WARTAPHOTO.NET. PATI – Pelaksanaan Sistem Penerimaan Murid Baru (SPMB) jenjang Sekolah Dasar (SD) dan Sekolah Menengah Pertama (SMP) Tahun Ajaran 2026/2027 di Kabupaten Pati berlangsung aman dan kondusif. Hingga saat ini, DPRD Kabupaten Pati belum menerima laporan maupun aduan terkait proses penerimaan peserta didik baru tersebut.
Ketua Komisi D DPRD Kabupaten Pati, Teguh Bandang Waluyo, mengatakan pihaknya terus melakukan pemantauan terhadap pelaksanaan SPMB guna memastikan seluruh tahapan berjalan sesuai ketentuan yang berlaku dan memberikan kesempatan yang adil bagi seluruh calon peserta didik.
Menurut politikus PDI Perjuangan yang akrab disapa Bandang itu, kelancaran pelaksanaan SPMB menjadi indikasi adanya koordinasi yang baik antara Dinas Pendidikan dan satuan pendidikan di Kabupaten Pati.
“Kami terus melakukan pemantauan terhadap pelaksanaan SPMB SD dan SMP di Kabupaten Pati. Sampai hari ini, Komisi D DPRD Pati belum menerima laporan maupun aduan dari calon siswa baru ataupun orang tua siswa terkait pelaksanaan SPMB. Ini menunjukkan proses penerimaan berjalan aman dan sesuai ketentuan yang berlaku,” ujarnya.
Meski demikian, Bandang mengingatkan seluruh sekolah agar tetap mengedepankan prinsip transparansi, objektivitas, dan akuntabilitas selama proses penerimaan berlangsung.
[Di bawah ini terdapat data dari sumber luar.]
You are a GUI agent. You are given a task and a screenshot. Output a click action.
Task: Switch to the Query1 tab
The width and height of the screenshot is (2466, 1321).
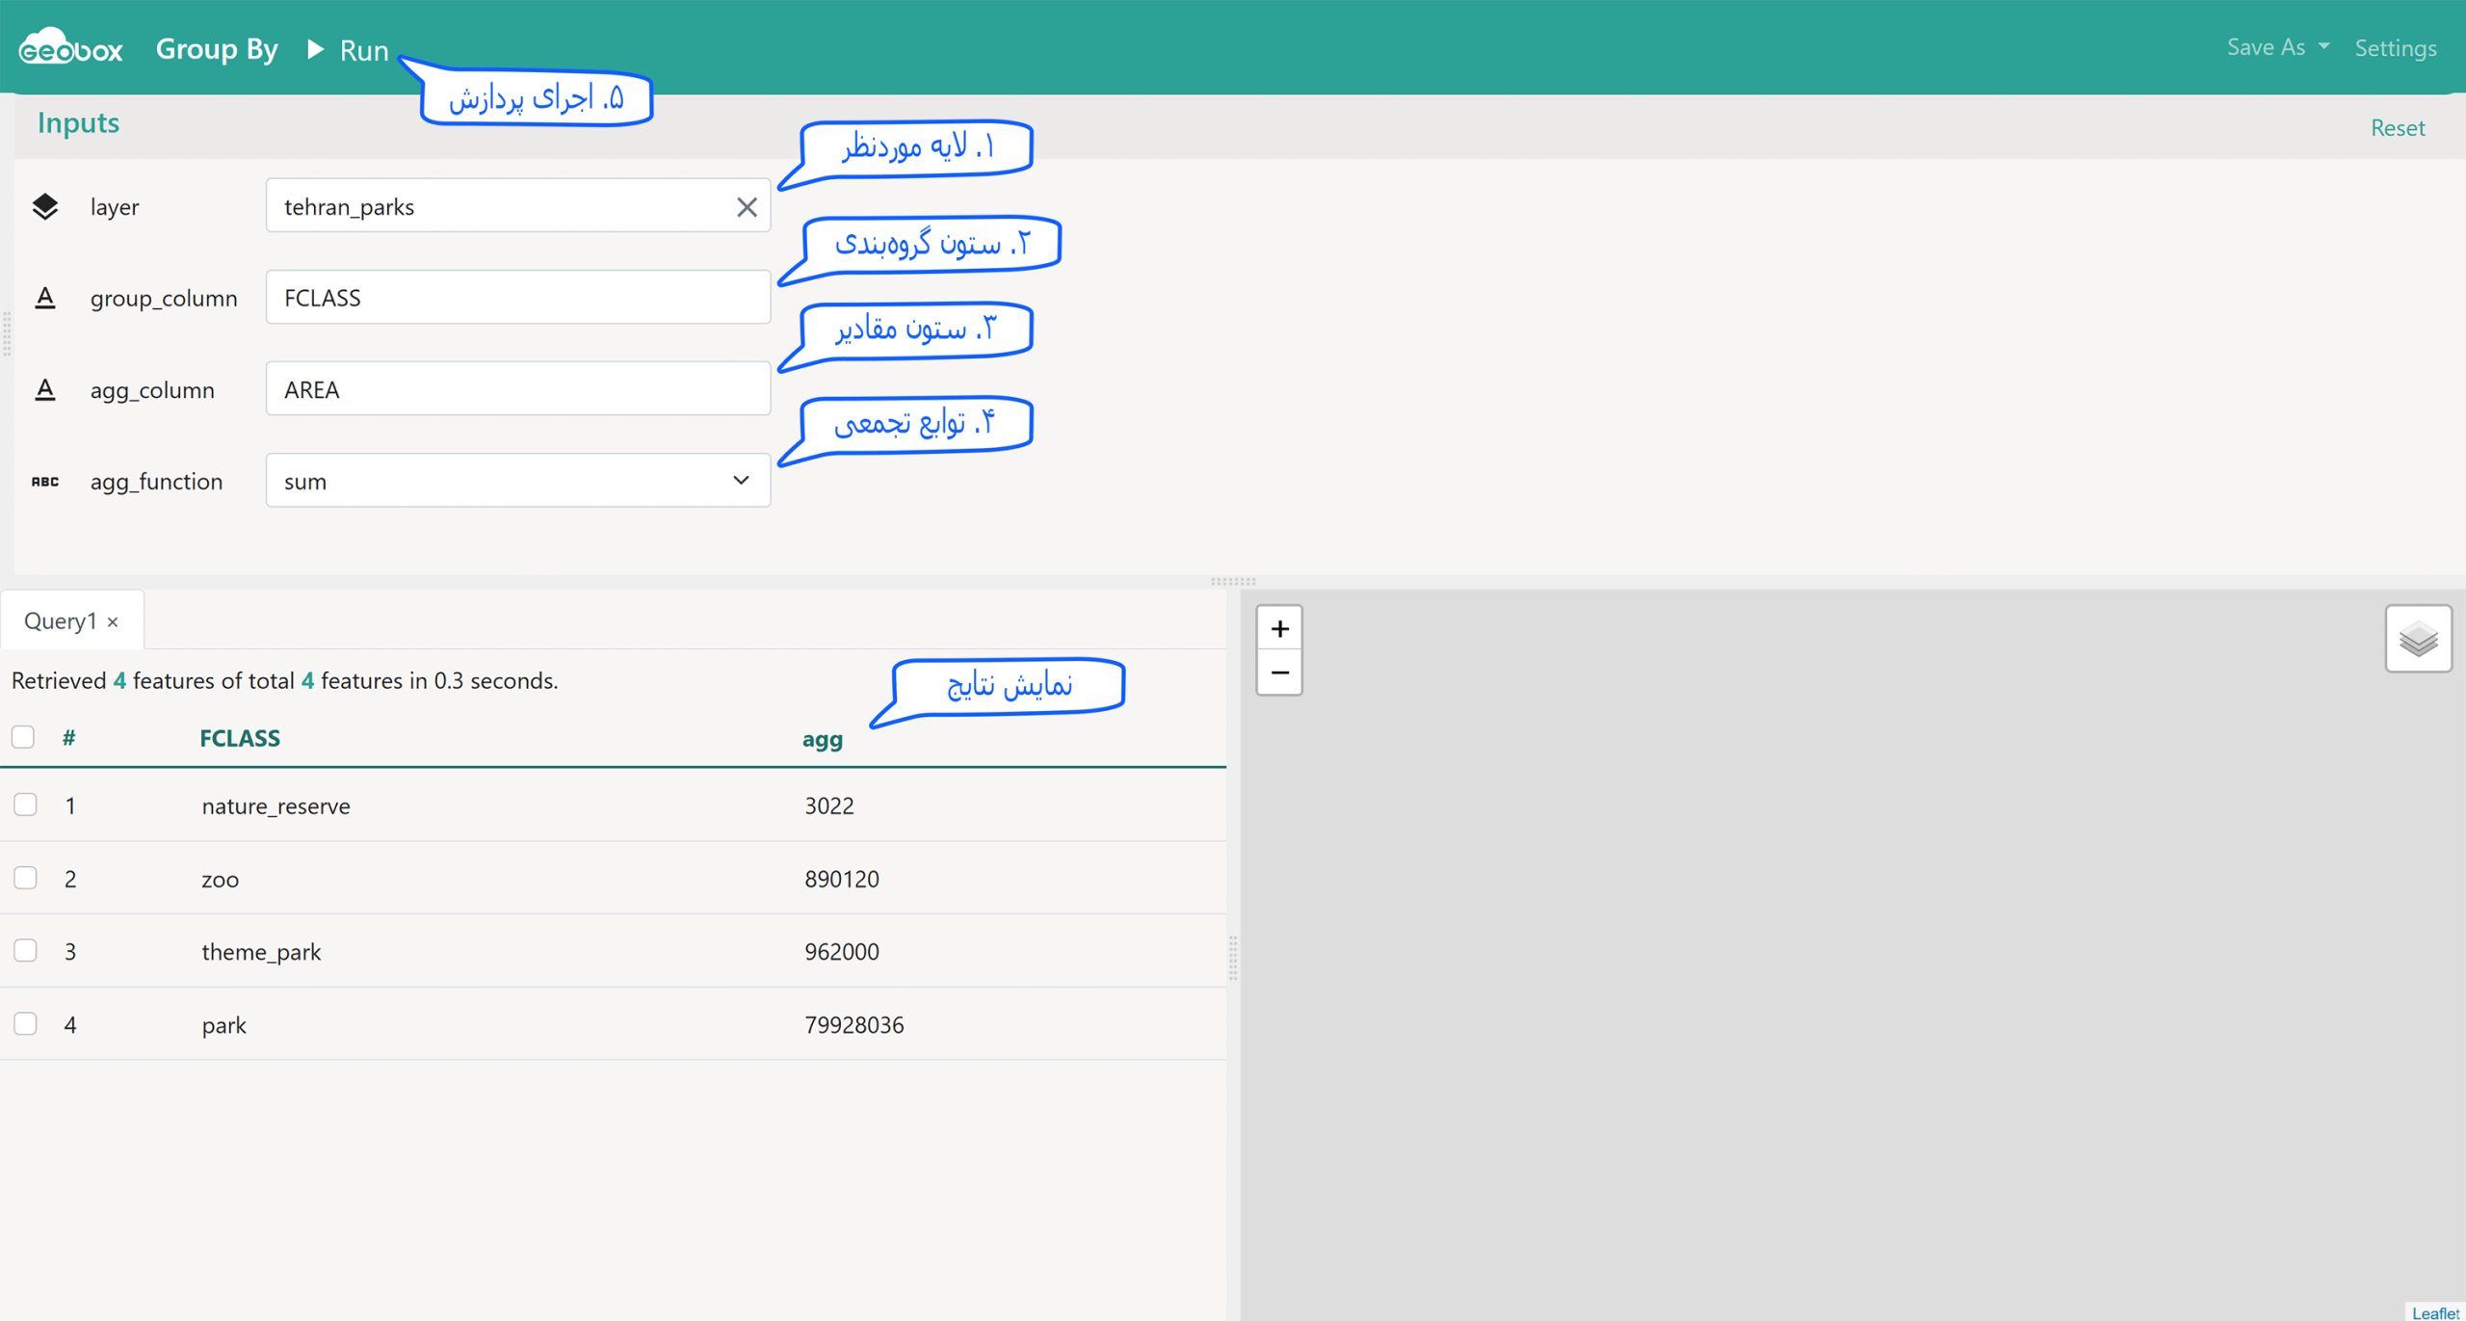(60, 621)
Menurutnya, pelayanan yang baik kepada masyarakat perlu menjadi prioritas untuk menghindari potensi kesalahpahaman.
“Jangan sampai ada masyarakat yang merasa kesulitan mendapatkan informasi atau pelayanan. Sekolah harus terbuka dan responsif terhadap setiap pertanyaan maupun kebutuhan calon peserta didik. Dengan begitu, kepercayaan masyarakat terhadap dunia pendidikan akan semakin meningkat,” katanya.
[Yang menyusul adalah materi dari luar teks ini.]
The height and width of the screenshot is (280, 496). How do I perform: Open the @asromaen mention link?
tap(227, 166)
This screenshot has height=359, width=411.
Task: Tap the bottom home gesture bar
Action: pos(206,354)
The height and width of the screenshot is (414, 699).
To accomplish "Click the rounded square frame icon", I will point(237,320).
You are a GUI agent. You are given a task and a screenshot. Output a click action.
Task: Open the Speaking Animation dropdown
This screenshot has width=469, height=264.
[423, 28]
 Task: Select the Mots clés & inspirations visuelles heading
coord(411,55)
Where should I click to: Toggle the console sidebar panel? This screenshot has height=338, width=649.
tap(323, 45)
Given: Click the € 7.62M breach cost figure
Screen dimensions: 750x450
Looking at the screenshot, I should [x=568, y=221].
Bandang juga menyampaikan apresiasi kepada Dinas Pendidikan Kabupaten Pati serta para kepala sekolah yang telah mempersiapkan pelaksanaan SPMB tahun ini. Ia berharap seluruh tahapan penerimaan peserta didik baru dapat berjalan sesuai jadwal tanpa kendala berarti.
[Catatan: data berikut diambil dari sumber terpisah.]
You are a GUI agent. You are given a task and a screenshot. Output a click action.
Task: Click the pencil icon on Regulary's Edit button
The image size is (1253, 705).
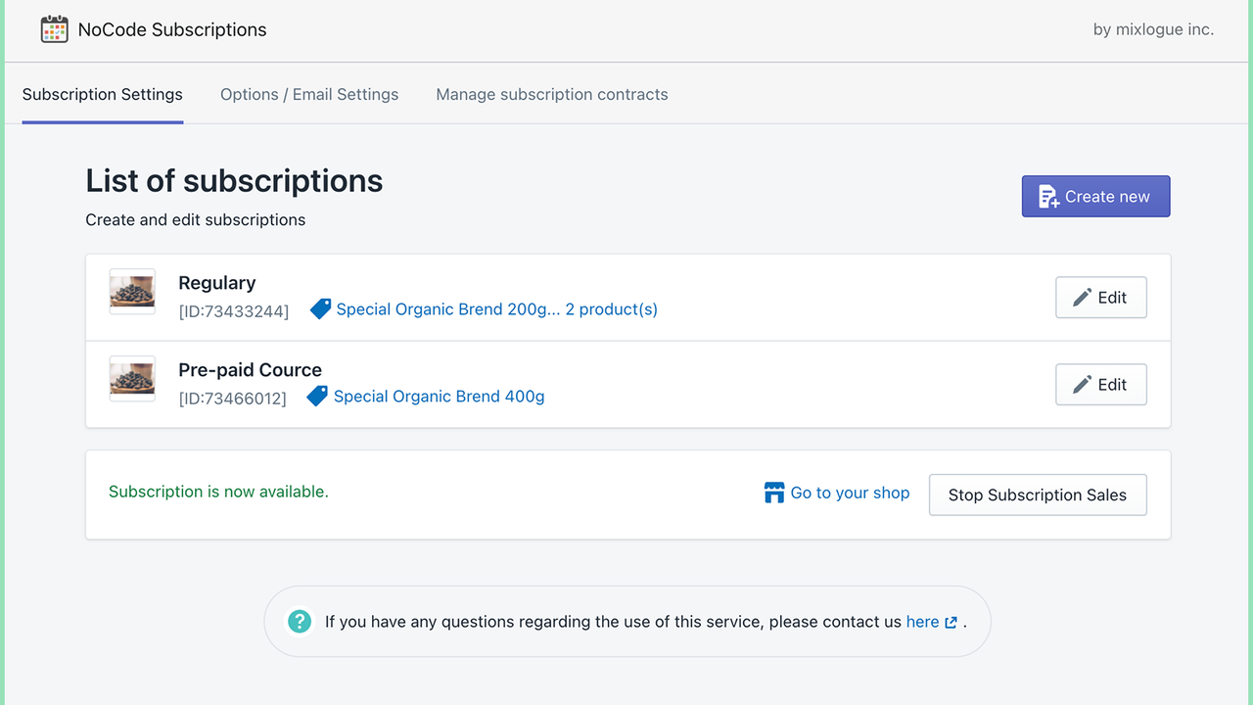(1081, 297)
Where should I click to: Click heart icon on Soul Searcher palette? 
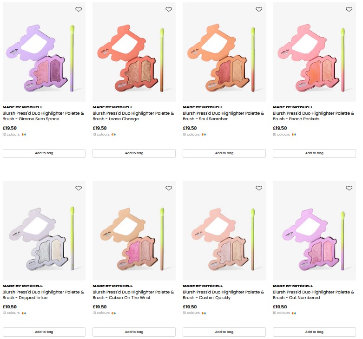pos(259,9)
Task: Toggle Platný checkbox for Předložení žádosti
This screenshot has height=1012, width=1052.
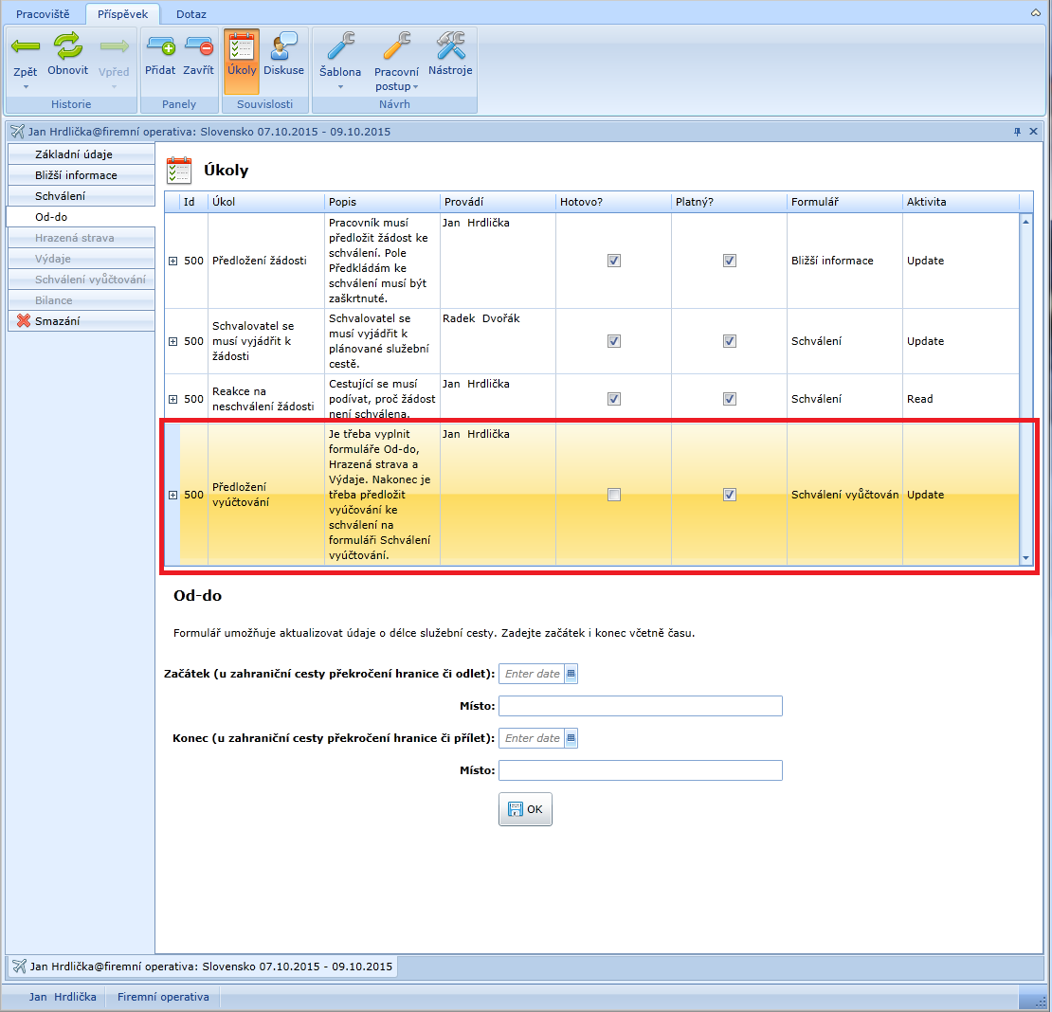Action: coord(730,261)
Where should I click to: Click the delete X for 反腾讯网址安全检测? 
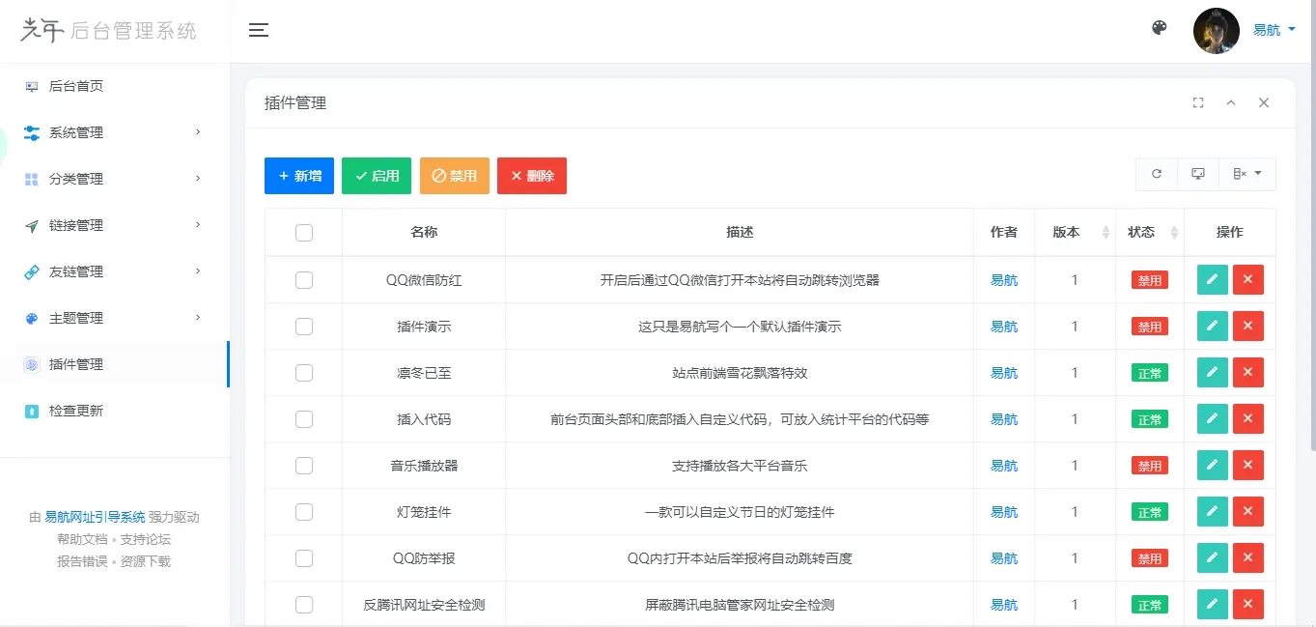pos(1247,604)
“Kami berharap situasi yang kondusif ini dapat terus terjaga hingga seluruh tahapan SPMB selesai. Yang terpenting adalah seluruh anak-anak di Kabupaten Pati mendapatkan hak pendidikan yang sama dan dapat mengakses sekolah sesuai ketentuan yang berlaku,” pungkasnya.